Relevant Noise is a more introspective album than at first it may appear. Night Herons brandish a unique ability to wrap real emotions in pure (and occasionally old-school) rock and roll. It’s a gift that lends itself to giving the listener the experience of being halfway through a song before a lyrical moment reaches out and squeezes the air from their lungs. Take a deep breath.
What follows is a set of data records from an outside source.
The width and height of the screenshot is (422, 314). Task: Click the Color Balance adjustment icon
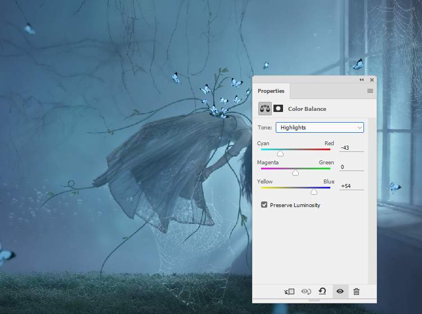pos(264,109)
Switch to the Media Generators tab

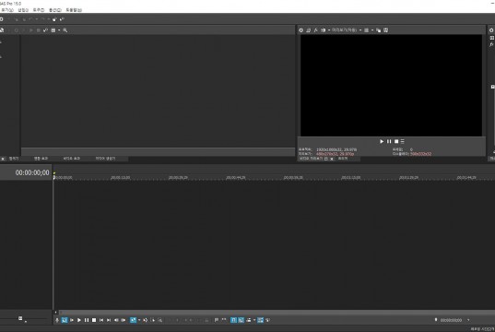coord(105,159)
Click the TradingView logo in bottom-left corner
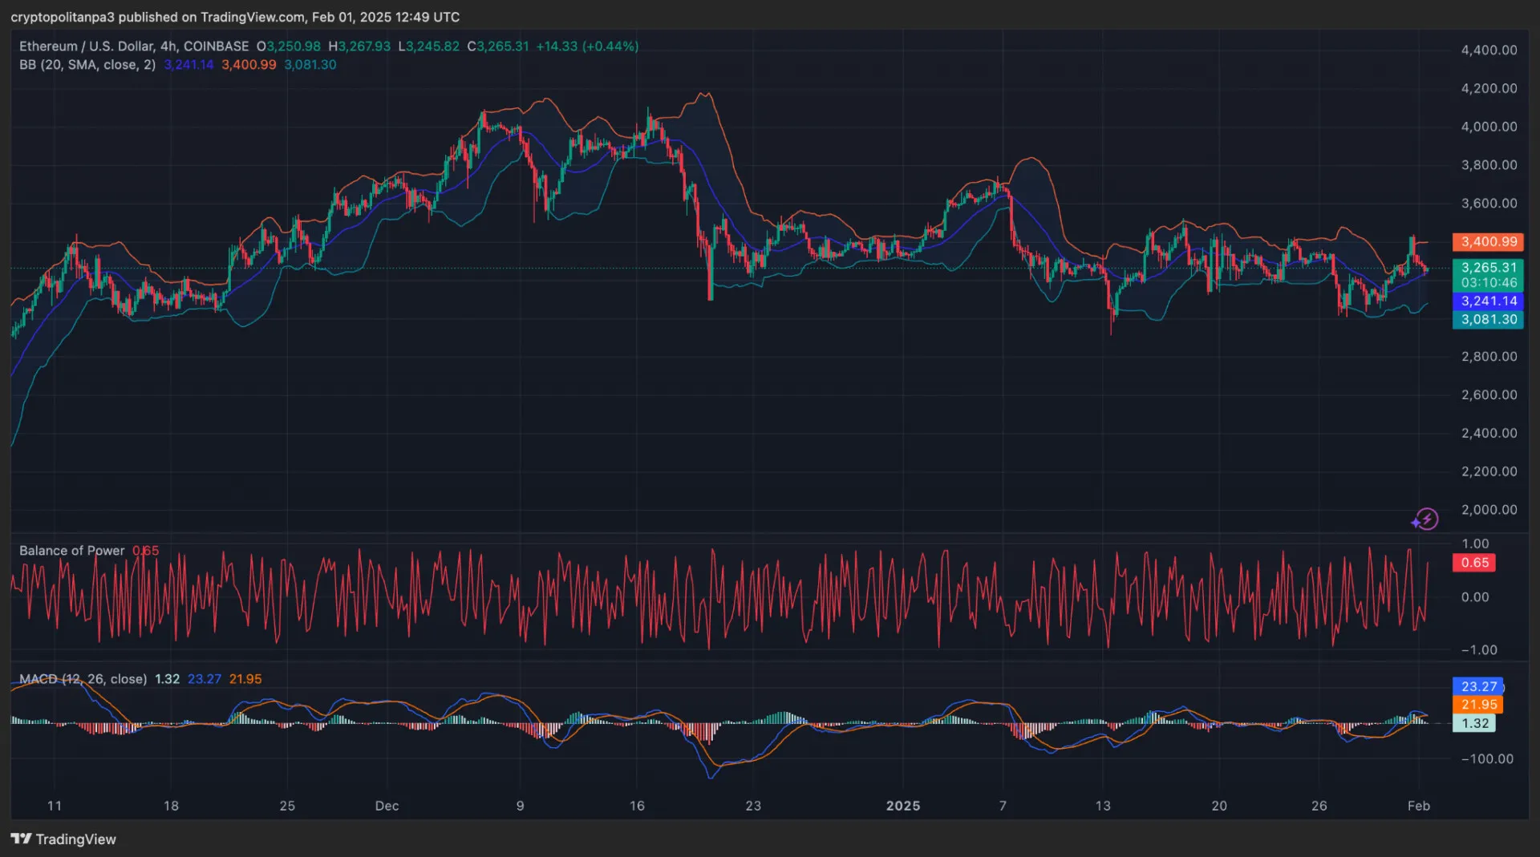Screen dimensions: 1540x857 pyautogui.click(x=63, y=839)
The themes are subtle, but they’re there. “I compromise my life, doing what I like,” Dana Berry near-shouts on opening track “Compromise”, and we can trace this duality of rapture and struggle throughout Relevant Noise. From the concrete descriptions and questions that make up the lyrics of “Blurred” which evoke the confusion that life creates, to the repeated desire to feel alive (“Glaciers”), and the exploration of the cost of feeling alive (“Sunflowers”, “Feels Like a Breakdown”). If the beginning of the album explains the compromises we sometimes must make to do what we love, then the final song, “Overload”, explains some of the losses: “I see you all the time. I don’t need it, feels like overload.”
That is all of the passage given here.